## [SOURCE INFORMATION]
○ ○ ○ ○ ○

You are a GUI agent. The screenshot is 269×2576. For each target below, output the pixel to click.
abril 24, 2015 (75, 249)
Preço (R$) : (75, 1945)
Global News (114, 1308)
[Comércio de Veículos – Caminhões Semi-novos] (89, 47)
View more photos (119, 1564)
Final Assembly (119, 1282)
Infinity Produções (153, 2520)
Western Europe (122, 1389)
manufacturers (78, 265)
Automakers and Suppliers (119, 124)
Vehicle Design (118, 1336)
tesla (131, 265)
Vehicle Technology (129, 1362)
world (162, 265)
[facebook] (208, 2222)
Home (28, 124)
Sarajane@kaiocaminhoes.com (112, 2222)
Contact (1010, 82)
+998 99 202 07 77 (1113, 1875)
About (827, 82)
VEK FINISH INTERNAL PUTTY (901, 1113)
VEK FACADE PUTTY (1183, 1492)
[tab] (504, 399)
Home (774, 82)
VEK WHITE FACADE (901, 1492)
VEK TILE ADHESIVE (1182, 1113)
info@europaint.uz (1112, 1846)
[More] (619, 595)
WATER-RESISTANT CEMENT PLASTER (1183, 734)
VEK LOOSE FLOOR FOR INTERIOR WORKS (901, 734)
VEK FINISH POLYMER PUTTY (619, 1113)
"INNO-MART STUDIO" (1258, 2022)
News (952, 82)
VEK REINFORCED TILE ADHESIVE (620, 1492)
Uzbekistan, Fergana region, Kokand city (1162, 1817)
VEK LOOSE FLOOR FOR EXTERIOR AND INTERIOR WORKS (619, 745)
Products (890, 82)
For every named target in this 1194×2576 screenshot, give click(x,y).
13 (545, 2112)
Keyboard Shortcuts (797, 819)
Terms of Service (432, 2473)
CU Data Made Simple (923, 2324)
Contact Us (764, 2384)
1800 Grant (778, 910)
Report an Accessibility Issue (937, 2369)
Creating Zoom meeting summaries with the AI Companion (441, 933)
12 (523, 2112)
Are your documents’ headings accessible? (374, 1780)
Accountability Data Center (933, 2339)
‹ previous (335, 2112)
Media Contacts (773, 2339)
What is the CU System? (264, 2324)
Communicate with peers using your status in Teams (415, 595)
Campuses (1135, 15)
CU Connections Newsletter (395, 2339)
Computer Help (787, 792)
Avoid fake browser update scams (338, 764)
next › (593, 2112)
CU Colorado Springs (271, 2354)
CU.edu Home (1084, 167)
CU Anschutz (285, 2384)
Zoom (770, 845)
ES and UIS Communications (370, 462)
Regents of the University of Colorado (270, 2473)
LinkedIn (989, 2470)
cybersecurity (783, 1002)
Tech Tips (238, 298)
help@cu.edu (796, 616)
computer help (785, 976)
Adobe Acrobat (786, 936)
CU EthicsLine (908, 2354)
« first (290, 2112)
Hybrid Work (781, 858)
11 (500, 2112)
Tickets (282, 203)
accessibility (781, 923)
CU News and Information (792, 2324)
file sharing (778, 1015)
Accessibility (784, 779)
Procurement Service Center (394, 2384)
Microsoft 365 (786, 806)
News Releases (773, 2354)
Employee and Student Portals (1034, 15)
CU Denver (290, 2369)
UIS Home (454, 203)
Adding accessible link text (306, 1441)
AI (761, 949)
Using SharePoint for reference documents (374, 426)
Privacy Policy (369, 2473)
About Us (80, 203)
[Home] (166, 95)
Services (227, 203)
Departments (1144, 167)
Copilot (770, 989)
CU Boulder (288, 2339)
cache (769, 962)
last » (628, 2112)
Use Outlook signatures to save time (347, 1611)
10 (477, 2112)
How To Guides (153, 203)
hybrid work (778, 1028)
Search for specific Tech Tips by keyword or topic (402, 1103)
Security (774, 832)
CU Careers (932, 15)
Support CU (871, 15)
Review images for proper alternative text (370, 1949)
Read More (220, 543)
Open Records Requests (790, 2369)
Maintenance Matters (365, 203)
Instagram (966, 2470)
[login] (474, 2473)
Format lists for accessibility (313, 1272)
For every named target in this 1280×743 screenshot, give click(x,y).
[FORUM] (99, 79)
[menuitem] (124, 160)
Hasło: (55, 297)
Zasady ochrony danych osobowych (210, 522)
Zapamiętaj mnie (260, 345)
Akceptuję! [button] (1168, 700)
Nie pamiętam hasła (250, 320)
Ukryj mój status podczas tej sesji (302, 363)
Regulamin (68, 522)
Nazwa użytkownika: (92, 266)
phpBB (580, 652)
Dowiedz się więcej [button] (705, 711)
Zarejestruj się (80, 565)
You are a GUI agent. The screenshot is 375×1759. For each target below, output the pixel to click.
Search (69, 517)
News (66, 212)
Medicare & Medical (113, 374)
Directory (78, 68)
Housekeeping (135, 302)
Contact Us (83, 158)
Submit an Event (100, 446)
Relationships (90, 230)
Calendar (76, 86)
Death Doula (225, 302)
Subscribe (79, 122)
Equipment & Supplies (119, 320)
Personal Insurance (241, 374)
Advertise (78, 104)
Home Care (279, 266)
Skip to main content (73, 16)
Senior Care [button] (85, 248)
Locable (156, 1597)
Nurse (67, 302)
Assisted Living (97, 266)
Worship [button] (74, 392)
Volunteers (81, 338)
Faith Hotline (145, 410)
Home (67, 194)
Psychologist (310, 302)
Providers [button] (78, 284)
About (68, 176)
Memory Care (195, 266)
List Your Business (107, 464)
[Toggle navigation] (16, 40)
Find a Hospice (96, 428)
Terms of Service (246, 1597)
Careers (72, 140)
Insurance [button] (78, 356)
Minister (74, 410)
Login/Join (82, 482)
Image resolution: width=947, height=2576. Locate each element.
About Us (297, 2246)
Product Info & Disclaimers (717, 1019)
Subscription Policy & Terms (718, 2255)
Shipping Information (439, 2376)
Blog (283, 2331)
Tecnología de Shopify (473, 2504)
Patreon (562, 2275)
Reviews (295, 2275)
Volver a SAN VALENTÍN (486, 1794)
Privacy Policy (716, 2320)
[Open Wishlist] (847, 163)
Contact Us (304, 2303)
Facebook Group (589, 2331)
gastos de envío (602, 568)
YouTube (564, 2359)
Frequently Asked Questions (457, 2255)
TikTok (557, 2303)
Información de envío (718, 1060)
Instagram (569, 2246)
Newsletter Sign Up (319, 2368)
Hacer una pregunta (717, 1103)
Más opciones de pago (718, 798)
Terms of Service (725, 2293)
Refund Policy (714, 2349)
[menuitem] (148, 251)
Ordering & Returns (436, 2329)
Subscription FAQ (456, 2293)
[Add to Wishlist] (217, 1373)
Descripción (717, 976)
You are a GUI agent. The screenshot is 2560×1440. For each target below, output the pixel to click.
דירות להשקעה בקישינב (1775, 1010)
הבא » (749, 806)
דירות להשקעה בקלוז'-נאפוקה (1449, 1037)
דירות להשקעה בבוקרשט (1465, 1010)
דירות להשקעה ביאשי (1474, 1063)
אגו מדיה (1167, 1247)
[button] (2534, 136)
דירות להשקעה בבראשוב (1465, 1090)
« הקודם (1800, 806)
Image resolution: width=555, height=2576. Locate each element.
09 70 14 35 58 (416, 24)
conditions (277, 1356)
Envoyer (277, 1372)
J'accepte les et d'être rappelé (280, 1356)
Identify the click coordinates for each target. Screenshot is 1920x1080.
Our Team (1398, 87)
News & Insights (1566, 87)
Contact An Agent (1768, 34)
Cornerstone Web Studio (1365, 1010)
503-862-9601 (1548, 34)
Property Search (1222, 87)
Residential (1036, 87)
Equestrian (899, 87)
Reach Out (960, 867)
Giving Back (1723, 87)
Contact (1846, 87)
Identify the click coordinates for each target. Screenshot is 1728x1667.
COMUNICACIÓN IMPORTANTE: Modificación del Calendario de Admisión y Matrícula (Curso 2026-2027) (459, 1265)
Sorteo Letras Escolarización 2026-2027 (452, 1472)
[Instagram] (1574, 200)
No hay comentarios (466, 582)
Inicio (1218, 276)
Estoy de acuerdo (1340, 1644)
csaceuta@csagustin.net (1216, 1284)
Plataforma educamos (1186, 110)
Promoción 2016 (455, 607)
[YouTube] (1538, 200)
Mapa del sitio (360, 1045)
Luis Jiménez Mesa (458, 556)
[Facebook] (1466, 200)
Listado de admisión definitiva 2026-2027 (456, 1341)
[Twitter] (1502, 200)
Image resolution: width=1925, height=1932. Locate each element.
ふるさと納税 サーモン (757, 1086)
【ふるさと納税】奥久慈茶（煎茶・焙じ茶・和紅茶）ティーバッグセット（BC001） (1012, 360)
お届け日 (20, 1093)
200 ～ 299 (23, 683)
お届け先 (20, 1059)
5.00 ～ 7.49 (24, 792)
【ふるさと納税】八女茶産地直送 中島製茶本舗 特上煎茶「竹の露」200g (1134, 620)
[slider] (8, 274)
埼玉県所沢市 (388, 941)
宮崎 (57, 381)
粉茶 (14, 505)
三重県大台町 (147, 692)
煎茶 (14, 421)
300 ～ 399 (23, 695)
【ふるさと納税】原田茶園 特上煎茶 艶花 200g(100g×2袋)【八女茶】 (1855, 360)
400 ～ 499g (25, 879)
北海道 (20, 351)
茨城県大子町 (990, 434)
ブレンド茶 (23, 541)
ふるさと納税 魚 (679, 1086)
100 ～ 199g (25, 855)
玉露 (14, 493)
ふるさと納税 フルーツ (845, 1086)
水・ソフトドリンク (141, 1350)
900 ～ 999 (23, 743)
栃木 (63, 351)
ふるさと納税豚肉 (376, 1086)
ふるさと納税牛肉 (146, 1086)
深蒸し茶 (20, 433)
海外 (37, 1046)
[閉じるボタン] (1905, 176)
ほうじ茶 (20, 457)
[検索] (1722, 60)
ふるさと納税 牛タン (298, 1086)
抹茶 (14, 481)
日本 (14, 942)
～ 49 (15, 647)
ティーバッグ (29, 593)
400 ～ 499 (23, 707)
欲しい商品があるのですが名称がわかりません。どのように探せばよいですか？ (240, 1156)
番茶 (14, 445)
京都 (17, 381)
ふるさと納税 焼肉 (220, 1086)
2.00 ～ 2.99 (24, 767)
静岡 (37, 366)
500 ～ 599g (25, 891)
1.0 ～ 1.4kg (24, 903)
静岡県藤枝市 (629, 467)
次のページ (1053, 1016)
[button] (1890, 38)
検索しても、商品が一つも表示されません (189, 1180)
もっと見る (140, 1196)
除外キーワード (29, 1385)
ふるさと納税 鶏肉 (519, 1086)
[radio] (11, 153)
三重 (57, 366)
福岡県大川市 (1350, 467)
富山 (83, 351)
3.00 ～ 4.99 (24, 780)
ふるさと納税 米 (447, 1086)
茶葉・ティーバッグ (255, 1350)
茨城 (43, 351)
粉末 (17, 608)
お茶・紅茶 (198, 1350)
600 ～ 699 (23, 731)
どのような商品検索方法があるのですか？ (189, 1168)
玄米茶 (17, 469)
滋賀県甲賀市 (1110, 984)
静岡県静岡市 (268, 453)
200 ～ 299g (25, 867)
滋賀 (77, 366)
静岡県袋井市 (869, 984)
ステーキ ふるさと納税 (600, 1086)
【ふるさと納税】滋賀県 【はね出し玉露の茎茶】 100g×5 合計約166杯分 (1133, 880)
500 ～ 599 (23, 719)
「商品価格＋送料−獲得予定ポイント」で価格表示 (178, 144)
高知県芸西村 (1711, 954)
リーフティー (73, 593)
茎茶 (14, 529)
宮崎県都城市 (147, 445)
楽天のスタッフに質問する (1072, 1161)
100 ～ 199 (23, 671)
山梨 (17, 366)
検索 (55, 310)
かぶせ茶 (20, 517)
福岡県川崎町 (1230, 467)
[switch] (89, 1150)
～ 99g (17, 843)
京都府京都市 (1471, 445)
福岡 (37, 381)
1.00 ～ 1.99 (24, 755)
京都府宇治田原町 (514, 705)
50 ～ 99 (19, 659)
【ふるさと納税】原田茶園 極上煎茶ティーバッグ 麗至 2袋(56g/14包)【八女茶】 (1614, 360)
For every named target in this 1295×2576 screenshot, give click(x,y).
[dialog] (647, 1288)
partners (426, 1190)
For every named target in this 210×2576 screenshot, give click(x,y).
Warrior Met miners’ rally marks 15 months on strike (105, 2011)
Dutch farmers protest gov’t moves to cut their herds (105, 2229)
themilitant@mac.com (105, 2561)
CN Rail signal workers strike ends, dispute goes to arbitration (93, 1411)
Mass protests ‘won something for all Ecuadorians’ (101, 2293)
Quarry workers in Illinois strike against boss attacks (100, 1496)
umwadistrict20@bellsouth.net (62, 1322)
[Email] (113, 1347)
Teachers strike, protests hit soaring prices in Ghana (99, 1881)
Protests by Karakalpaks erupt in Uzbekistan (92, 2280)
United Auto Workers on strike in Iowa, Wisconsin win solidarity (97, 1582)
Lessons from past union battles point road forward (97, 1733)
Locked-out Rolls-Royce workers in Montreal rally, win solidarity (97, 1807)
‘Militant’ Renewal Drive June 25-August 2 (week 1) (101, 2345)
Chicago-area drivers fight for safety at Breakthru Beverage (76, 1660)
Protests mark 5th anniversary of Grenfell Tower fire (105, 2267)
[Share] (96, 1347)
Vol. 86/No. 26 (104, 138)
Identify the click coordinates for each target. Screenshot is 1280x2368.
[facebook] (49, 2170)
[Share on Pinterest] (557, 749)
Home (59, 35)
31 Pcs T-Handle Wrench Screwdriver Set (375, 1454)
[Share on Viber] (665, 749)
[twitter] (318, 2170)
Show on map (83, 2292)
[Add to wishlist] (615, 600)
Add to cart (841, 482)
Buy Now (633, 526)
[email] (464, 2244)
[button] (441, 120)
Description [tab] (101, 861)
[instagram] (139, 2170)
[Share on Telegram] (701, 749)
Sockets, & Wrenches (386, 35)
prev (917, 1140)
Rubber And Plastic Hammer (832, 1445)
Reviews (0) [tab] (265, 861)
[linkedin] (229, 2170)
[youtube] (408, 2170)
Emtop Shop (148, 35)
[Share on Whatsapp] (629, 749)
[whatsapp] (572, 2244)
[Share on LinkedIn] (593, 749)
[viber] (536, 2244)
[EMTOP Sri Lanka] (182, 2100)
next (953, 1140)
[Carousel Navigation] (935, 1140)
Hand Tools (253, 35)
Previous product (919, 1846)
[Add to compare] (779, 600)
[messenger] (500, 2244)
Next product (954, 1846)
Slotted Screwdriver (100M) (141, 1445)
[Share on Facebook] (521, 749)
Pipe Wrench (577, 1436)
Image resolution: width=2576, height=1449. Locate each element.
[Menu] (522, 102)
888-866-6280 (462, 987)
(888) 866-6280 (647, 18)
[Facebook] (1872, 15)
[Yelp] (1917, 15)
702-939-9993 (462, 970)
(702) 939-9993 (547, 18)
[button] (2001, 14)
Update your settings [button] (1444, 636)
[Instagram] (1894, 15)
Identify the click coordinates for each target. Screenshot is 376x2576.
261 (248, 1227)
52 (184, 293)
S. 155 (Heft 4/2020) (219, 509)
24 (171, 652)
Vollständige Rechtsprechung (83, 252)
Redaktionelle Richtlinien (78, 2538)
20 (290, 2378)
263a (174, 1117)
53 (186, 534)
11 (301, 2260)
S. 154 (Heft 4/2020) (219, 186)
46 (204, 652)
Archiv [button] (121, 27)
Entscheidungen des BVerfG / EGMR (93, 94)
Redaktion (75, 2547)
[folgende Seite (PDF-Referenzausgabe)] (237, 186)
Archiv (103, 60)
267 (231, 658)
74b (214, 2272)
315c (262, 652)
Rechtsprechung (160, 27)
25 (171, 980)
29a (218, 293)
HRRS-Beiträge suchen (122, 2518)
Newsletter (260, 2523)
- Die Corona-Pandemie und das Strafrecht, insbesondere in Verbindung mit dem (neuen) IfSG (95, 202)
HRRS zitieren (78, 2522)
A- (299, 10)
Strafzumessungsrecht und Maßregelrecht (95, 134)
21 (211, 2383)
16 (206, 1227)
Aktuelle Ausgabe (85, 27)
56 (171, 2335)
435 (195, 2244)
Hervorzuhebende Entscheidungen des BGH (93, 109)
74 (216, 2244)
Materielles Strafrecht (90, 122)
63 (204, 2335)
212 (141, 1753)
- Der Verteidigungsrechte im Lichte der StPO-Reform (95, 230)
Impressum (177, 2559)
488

○ ○ ○ ○ ○

Every line that holds the word "Screwdriver" should be copied from the records.

31 Pcs T-Handle Wrench Screwdriver Set (375, 1454)
Slotted Screwdriver (100M) (141, 1445)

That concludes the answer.